GONZALES – The City Council Tuesday night, Oct. 1, approved a $44,000 contract with Mid-Continent Restoration Co., Inc., for the first cleaning of the exterior of the Gonzales Memorial Museum since it was built in the 1930s. The action still needs approval of the Texas Historical Commission.

JoAnn Leifeste spoke before the action at the regular City Council meeting, reading the names of those 18 men who participated in the Battle of Gonzales, the first skirmish in the war of independence from Mexico.

She listed the 18 Gonzales men to first meet advancing Mexican troops who had come to return the small cannon Mexico had first loaned the town on Oct. 2, 1835, many of whom later died in the Alamo. She also named the 32 Texas Rangers who went to the Alamo to fight off Mexican President Antonio Lopez de Santa Anna and his troops the next March. All of them were killed.
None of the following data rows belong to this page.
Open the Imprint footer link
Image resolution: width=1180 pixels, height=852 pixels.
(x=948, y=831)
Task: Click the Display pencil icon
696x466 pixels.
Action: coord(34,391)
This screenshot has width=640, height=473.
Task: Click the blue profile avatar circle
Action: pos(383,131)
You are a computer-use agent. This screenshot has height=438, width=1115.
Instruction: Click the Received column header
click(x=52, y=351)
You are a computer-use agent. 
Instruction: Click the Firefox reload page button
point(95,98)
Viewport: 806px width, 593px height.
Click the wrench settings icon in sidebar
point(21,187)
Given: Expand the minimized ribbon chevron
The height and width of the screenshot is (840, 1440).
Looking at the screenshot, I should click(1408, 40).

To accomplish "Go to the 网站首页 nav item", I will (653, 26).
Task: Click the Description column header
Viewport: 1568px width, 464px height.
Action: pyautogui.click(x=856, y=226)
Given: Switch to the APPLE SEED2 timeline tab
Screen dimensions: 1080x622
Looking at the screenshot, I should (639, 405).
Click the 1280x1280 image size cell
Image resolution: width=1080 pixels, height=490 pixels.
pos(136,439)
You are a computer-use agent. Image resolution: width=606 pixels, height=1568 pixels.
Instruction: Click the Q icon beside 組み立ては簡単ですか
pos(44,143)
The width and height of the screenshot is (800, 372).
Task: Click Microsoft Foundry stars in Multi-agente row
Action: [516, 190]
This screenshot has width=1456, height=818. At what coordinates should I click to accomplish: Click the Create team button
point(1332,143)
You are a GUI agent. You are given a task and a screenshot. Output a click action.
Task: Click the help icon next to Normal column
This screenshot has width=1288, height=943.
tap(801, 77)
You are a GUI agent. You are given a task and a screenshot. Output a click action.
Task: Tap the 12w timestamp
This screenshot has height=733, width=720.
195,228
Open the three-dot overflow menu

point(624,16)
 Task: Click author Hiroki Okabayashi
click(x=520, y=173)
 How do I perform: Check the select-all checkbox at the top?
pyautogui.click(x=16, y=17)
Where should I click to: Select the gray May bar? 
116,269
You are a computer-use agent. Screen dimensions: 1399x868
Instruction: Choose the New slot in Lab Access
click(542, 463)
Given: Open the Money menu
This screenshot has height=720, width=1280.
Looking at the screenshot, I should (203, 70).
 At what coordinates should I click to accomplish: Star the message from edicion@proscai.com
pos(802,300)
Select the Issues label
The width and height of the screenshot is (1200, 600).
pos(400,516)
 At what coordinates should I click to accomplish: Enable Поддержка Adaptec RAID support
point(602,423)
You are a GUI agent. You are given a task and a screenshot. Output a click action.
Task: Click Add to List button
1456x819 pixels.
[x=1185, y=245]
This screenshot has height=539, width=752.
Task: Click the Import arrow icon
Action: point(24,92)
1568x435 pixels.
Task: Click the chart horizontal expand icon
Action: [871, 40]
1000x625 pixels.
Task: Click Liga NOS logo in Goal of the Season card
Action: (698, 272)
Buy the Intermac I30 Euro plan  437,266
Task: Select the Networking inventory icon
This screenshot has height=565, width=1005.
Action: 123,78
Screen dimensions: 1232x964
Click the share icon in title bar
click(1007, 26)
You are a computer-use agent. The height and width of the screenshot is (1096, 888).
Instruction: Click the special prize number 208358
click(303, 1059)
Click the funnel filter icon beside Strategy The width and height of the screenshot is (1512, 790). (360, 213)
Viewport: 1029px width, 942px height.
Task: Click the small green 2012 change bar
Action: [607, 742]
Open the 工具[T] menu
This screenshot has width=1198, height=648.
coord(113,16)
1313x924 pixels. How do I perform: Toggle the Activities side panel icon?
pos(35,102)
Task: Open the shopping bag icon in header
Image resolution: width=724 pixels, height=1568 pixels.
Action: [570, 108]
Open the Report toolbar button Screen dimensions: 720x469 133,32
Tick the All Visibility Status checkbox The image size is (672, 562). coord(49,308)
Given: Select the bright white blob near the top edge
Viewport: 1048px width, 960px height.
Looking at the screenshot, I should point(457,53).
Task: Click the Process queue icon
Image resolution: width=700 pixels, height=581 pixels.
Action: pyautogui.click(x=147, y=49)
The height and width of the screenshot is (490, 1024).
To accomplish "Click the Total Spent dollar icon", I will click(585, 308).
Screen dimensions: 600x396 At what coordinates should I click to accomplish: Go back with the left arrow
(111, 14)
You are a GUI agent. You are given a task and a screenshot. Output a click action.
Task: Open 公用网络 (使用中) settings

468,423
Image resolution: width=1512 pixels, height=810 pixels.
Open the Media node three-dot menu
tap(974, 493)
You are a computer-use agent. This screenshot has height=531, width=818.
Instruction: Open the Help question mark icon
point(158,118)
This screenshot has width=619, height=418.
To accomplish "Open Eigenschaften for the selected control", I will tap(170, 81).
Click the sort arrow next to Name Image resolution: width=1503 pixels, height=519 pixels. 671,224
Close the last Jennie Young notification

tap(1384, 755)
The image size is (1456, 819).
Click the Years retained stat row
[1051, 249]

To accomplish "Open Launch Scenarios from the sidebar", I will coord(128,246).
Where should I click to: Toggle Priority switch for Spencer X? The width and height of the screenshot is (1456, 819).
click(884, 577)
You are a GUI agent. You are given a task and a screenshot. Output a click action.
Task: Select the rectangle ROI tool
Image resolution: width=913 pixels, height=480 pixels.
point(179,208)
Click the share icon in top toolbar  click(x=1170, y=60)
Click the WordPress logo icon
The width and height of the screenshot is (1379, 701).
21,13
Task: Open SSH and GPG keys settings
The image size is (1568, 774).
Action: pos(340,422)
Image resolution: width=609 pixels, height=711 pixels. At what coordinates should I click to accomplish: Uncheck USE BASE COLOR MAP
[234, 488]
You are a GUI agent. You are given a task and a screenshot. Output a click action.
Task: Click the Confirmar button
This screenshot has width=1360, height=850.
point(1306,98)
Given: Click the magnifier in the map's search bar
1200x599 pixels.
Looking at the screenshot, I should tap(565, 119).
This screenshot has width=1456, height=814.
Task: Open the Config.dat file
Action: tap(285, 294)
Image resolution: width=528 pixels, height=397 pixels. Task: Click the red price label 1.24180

The six-pound cannon fired the first shot of the revolution, creating the “Come and Take It” theme being celebrated this weekend in Gonzales.

Leifeste urged the council to honor the 50 men in the two incidents and others who contributed to the city.

“For 76 years, it’s never been cleaned,” she said. “The city has spent $100,000 to get people to come to Gonzales. Don’t let them see a dirty museum.

“You’ve got the money and Mid-Continent is just down the street,” she said. “You may never get this opportunity again.”

She urged the council not to let the 50 heroes down, urging it to commit to cleaning every 10 years.

Museum Director Marlaina Habman told the Inquirer the cleaning will not bring the exterior to the original cream color but will come much closer. Much of the surface is stained from rain and other elements over the many years.

Leifeste said she gives God credit for pulling all of the things together that led to the museum being cleaned when it hasn’t been cleaned since it was dedicated in 1937. Councilman Tommy Schurig “proudly” moved approval of the contract to Mid-Continent, and council agreed it should be cleaned every six or seven years, not waiting 10 years for the next one. The motion carried unanimously.

City Manager Allen Barnes noted there is $25,000 in the museum budget and $35,000 in the tourism budget. He said the council likes to have multiple quotes but it was low bidder on a job at the Methodist church and the crews are in town and won’t have to charge mobilization costs.

Barnes said he thought earlier it would take $200,000 to $300,000 to do the work.

“You could have knocked me over with a feather,” he said. Barnes said some flat concrete work also is needed at the museum and that should be accomplished before the cleaning. The budget shows a “huge” revenue increase in Hotel Occupancy Tax of some $160,000 over what was expected and, with the flat work, $66,000 to 68,000 for both would be “money well spent on the museum.”

He said architect Tim Gescheidle, who was present at a meeting where the issue was discussed, commented he saw MC workers “brushing” an item and they were doing it correctly. There is a right way and a wrong way to clean historical artifacts, he said.

Barnes said they clearly know what they are doing.

Leifeste also urged approval of a contract to seek Texas Department of Agriculture funding for downtown street and sidewalk repair, noting that some sidewalks in the area are not compliant with the Americas for Disabilities Act for wheelchair access.

The resolution declares that “improvements of the blighted conditions found to exist within the Main Street Target Area” comply with the national program objectives of the Texas Capital Fund Main Street Program.

The specific work to be funded in this case is drainage, curb and gutter, sidewalk and ADA accessibility at St. Joseph and St. Francis Streets.

In a related action, council agreed to spend up to $650,000 from the Capital Improvements fund for resurfacing of St. Vincent, St. Paul, St. Andrew and Church Streets.

Lone Star Paving got a $427,235 contract for overlays on St. Vincent and Church Streets and H&C Construction got a $197,765 contract for St. Paul and St. Andrew. There is an additional $25,000 in that budget for engineering services.